Enfin, le Gouvernement a entrepris une action très importante afin que cette approche de la montagne soit prise en compte au niveau européen. Les choses avancent un peu, me semble-t-il, mais il est essentiel que l’Europe prenne conscience de la nécessité de maintenir une agriculture en montagne, d’abord parce que cette dernière donne des produits de très grande qualité - ces productions font appel à des techniques agrienvironnementales - qui doivent être reconnus et valorisés comme tels, ensuite parce qu’elle assure le maintien de nos espèces et de nos paysages. N’oublions pas que c’est l’Europe qui a inventé en 1972 la « prime à la vache tondeuse ».

Cette prime, qui visait à maintenir les sols, a permis aujourd’hui, certes après transformation, de maintenir l’agriculture en montagne.

Mes chers collègues, que seraient nos montagnes s’il n’y avait pas eu cette politique agricole européenne ? Il est tout de même bon de lui rendre hommage de temps en temps ; mais encore faut-il qu’elle persiste. Nous devons nous battre pour les prochaines années, et nous mobiliser tous pour que l’Europe n’oublie pas cette réalité.

Pour terminer, j’évoquerai la viticulture, étant moi-même à l’origine d’un amendement, qui a été adopté, visant à ce que « la dénomination ?vins de pays ?, suivie d’une zone de production ou d’un département », soit reconnue comme « mention valorisante ».

Cette mention est importante pour des producteurs de vins de pays qui ont consenti d’énormes efforts et qui souffrent - Gérard César ne me démentira pas. L’ancien président de la région Languedoc-Roussillon que je suis connaît non seulement les efforts faits par nos viticulteurs, mais aussi leurs angoisses et la situation redoutable que vivent actuellement un certain nombre d’entre eux.

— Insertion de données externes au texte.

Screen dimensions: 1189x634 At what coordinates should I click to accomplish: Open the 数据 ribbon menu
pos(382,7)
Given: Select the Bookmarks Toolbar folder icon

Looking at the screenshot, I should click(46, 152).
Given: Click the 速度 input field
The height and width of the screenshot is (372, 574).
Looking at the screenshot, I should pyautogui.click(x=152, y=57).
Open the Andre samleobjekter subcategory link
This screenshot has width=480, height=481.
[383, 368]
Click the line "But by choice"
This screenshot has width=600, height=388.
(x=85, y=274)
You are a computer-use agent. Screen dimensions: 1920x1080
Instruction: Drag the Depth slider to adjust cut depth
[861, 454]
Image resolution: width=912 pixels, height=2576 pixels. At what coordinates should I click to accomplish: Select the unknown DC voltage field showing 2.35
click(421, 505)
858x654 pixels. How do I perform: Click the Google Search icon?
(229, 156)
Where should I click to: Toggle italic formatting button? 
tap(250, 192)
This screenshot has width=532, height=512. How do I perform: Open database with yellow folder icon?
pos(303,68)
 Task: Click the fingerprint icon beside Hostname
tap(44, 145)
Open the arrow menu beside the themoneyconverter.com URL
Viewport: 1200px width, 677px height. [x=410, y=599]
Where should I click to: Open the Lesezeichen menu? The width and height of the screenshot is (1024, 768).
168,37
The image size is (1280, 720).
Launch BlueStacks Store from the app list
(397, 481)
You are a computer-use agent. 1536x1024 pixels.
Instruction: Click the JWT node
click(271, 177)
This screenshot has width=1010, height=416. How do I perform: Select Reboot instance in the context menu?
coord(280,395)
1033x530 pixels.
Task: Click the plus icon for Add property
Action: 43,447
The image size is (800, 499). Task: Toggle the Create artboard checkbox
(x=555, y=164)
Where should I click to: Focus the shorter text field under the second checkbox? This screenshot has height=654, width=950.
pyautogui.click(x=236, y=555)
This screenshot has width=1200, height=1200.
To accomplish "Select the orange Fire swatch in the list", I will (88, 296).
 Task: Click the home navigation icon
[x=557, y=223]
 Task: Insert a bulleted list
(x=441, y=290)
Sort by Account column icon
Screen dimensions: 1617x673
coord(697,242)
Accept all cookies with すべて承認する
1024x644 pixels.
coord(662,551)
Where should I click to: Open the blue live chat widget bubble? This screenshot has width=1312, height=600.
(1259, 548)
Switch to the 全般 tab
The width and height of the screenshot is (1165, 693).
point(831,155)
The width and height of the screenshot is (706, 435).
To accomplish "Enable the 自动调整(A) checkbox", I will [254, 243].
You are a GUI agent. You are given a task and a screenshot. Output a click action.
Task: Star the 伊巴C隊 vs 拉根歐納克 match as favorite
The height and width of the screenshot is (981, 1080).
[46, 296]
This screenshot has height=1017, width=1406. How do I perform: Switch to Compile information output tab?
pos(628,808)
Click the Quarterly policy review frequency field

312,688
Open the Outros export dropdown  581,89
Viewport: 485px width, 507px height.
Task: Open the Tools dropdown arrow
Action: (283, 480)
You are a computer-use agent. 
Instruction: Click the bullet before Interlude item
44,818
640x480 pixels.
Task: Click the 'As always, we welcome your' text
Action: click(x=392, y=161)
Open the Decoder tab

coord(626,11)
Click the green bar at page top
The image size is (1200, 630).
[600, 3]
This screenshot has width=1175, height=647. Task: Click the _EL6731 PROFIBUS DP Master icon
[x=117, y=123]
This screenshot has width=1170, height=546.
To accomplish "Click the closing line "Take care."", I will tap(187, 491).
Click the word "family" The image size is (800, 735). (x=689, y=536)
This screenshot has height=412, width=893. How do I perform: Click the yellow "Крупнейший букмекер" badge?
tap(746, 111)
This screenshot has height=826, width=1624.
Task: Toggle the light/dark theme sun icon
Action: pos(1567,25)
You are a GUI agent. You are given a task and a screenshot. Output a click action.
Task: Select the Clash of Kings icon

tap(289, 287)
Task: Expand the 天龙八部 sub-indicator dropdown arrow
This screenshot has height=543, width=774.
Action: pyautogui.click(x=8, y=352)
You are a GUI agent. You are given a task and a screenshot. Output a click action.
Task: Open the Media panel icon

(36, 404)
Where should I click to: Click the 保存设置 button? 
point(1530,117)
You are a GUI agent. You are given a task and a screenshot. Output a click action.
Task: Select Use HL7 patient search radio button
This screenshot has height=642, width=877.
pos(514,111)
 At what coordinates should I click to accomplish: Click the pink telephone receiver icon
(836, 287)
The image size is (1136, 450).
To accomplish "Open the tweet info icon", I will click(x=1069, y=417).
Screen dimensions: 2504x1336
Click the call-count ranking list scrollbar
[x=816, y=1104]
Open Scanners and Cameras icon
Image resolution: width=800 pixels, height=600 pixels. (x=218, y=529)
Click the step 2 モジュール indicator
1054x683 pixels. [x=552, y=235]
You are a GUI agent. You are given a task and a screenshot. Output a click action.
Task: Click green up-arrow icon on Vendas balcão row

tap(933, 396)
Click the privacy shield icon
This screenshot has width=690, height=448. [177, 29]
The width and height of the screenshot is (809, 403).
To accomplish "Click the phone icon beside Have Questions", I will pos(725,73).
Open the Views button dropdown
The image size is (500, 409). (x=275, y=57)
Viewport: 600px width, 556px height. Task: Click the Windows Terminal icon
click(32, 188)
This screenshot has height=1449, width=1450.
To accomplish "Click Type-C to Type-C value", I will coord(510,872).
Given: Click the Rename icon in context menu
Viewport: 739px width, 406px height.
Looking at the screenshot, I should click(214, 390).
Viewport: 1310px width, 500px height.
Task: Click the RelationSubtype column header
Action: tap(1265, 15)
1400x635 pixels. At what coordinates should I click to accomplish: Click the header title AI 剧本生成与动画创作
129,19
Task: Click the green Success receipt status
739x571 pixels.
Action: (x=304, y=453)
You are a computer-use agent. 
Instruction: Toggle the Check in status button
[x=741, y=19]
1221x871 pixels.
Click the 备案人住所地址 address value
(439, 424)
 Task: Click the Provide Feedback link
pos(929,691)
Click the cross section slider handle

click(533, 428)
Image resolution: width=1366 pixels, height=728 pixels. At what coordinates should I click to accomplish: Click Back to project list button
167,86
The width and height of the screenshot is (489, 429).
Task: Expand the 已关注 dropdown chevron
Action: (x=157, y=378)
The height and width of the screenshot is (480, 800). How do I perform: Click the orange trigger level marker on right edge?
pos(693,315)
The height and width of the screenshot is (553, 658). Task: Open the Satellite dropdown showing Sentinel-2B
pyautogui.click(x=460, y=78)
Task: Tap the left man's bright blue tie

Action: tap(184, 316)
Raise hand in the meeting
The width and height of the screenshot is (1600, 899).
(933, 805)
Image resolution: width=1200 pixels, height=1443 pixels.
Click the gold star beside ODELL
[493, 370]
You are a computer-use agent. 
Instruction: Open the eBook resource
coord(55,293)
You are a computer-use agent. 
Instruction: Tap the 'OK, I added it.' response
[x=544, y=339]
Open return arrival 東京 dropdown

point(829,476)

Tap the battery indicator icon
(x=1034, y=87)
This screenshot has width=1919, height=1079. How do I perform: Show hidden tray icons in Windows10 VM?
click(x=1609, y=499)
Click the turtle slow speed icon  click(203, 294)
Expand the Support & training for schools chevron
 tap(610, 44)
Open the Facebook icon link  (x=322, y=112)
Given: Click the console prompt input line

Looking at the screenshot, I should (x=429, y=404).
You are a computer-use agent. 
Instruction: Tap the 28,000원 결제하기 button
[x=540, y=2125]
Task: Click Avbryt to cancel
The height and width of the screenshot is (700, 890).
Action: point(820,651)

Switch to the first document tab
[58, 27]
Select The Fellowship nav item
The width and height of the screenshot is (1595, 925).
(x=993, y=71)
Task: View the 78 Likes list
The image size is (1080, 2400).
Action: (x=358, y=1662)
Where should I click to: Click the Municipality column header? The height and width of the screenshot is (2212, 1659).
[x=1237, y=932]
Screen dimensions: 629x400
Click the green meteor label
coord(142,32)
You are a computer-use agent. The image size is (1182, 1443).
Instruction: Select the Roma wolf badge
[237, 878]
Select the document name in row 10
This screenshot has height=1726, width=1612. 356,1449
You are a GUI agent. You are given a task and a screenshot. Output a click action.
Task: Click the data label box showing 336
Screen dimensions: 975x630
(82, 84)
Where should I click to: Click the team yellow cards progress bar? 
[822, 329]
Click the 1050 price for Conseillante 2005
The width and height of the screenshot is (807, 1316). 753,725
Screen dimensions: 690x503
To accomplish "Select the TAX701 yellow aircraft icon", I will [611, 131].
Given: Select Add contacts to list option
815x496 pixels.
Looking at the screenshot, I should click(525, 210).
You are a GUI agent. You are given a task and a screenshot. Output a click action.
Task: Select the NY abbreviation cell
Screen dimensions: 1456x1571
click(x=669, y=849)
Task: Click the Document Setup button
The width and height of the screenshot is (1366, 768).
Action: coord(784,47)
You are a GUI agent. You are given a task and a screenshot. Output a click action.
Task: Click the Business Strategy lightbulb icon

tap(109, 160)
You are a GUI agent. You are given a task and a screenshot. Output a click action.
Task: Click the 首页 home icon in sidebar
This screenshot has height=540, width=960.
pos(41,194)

Et il sait que l’appellation « vins du pays d’Oc » constitue une démarche formidable dans la région Languedoc-Roussillon.

Monsieur le ministre, j’aimerais savoir où en est cette mesure nouvelle visant à permettre la reconnaissance de ces signes de qualité, associant cépage et terroir ou département, afin de répondre à l’attente, parfois un peu angoissée, de nos viticulteurs.

Enfin, je voudrais souligner que vous vous êtes battu contre d’autres ministères, notamment avec le ministère des finances - mais c’est le lot permanent des ministres de l’agriculture, et je sais que, même si ce n’est pas toujours facile, vous le faites avec une grande conviction -, pour défendre l’agriculture.

L’agriculture constitue une chance pour la France et pour l’Europe ! Ne laissons pas courir le bruit que la politique agricole commune ruinerait l’Europe, alors que c’est la seule politique commune européenne !

En effet, les financements apportés par l’Europe à la politique agricole ne sont pas comparables à ce qui peut se faire dans d’autres secteurs où l’Europe, certes, intervient, mais où elle le fait dans le seul cadre d’une volonté partagée pour aller au-delà de l’action menée par les États.

Ne comparons pas la politique agricole commune et les mesures financières relatives au développement de la recherche et des technologies. Dans ce domaine, nous pouvons être fiers de ce qui se fait dans notre pays. J’étais hier avec M. le ministre délégué à l’enseignement et à la recherche à Agropolis, le grand pôle de recherches agronomiques de Montpellier, mondialement connu ; j’étais fier du savoir-faire de la France dans ce domaine, et fier également de l’avoir un peu accompagné.

Monsieur le ministre, je vous remercie de l’action que vous menez ; nous allons vous aider pour que les autres ministères, Bercy notamment, ne bloquent pas certains projets.